Efficient equilibrium in economics

The Economics for socialists series looks at the intellectual basis of the economics field.

Reading: Harvard Business Review, There is No Invisible Hand

Economics is separated from other social sciences by its use of models. Whereas other social sciences try to gather evidence from the past and present to understand what might occur in the future, economics creates mathematical models to try to show what is likely to occur in the future.

Nearly every economics model relies on the efficient equilibrium hypothesis. This hypothesis assumes that if everyone pursues their rational self interest, the economy will naturally move towards–and eventually reach–the most efficient configuration possible. In this configuration, all resources are utilized at greatest efficiency, everyone will be hard at work, all factories will be churning out goods 24 hours per day, consumers will eagerly buy and use the goods produced, etc. This is the most efficient configuration the economy can possibly have, and it is only possible when everyone is allowed to pursue their natural self interest–that is, if it is a pure free market. If there are “imperfections” to this free market ideal–this could be taxes, income support for those in poverty, single payer healthcare or other welfare programs, public sector workers who are not subject to the pressures of the free market, unions, etc–the result¬†must be¬†less efficient than a “perfect” free market without these imperfections.

But is this really true? In Economics 101, students learn how to prove that an economy with a single good in it reaches an efficient equilibrium, by balancing supply and demand. Later, they will learn how to prove that economies with two goods reach equilibrium. But the real world doesn’t have just one or two goods in it, and it’s incredibly difficult to mathematically model an economy with more than two goods.

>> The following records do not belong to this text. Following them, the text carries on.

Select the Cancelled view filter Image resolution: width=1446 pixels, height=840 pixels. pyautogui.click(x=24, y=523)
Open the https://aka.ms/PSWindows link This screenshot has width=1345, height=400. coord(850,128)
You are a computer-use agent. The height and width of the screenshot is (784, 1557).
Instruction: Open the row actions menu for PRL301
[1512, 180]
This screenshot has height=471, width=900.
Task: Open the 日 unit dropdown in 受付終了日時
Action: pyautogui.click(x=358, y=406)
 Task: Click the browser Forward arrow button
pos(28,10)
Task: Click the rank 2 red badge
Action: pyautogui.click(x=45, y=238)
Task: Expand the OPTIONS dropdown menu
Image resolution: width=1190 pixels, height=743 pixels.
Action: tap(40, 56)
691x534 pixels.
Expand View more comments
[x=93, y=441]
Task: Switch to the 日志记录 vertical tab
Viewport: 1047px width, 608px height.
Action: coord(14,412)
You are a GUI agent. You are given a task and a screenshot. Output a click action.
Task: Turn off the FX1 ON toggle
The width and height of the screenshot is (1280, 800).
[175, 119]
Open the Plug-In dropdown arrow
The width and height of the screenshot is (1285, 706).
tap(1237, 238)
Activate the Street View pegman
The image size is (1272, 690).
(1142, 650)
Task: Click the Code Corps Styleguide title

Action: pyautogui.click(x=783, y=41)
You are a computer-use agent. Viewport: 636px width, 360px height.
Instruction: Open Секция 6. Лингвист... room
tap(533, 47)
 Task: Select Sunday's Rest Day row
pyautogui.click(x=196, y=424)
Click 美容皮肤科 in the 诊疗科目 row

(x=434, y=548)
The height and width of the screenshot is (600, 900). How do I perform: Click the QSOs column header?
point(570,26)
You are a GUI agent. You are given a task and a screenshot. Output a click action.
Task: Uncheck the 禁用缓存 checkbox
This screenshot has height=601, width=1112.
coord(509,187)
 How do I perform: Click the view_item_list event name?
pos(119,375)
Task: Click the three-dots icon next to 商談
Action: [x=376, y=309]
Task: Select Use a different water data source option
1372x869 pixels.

As the article for today explains (deliberately taken from the Harvard Business Review to show that this is not a fringe idea), it took over a century for economists to solve this problem. It turns out that if everyone pursues their rational self interest–if we have a perfect free market without any imperfections–the economy lurches violently from boom to bust to boom to bust. It doesn’t tend towards an efficient configuration; it doesn’t tend towards anything, instead acting totally unstably. This, obviously, is not a world we want to live in.

Many ideas are based around the efficient equilibrium hypothesis: we cannot have a generous social welfare state because this is a step away from a perfect free market, which will lead to inefficiency and do more harm than good. But economists have shown that this is not true; a free market does not lead to an efficient outcome. Trying to strip away the “obstacles” to a perfectly free market, like the welfare state or unions, will likely lead to a less efficient outcome–simply because free markets are not efficient.

Progressives sometimes argue that the free market ideal is impossible to attain. For example, only people who have been to medical school can actually be a smart “consumer” of health care. Thus, market-based health care reforms can never work. But socialists know that–even if we could somehow solve those problems by sending all patients to medical school–market-based reforms would not work because the efficient equilibrium hypothesis has been proven wrong by economists. Free markets are not efficient.


Discussion questions:

Open discussion about this topic.

Can you think of policies that are justified based on the efficient equilibrium hypothesis?

Some notes from the discussion:

This was done together with prices and efficient allocation of goods. However, I think this was too much to cover.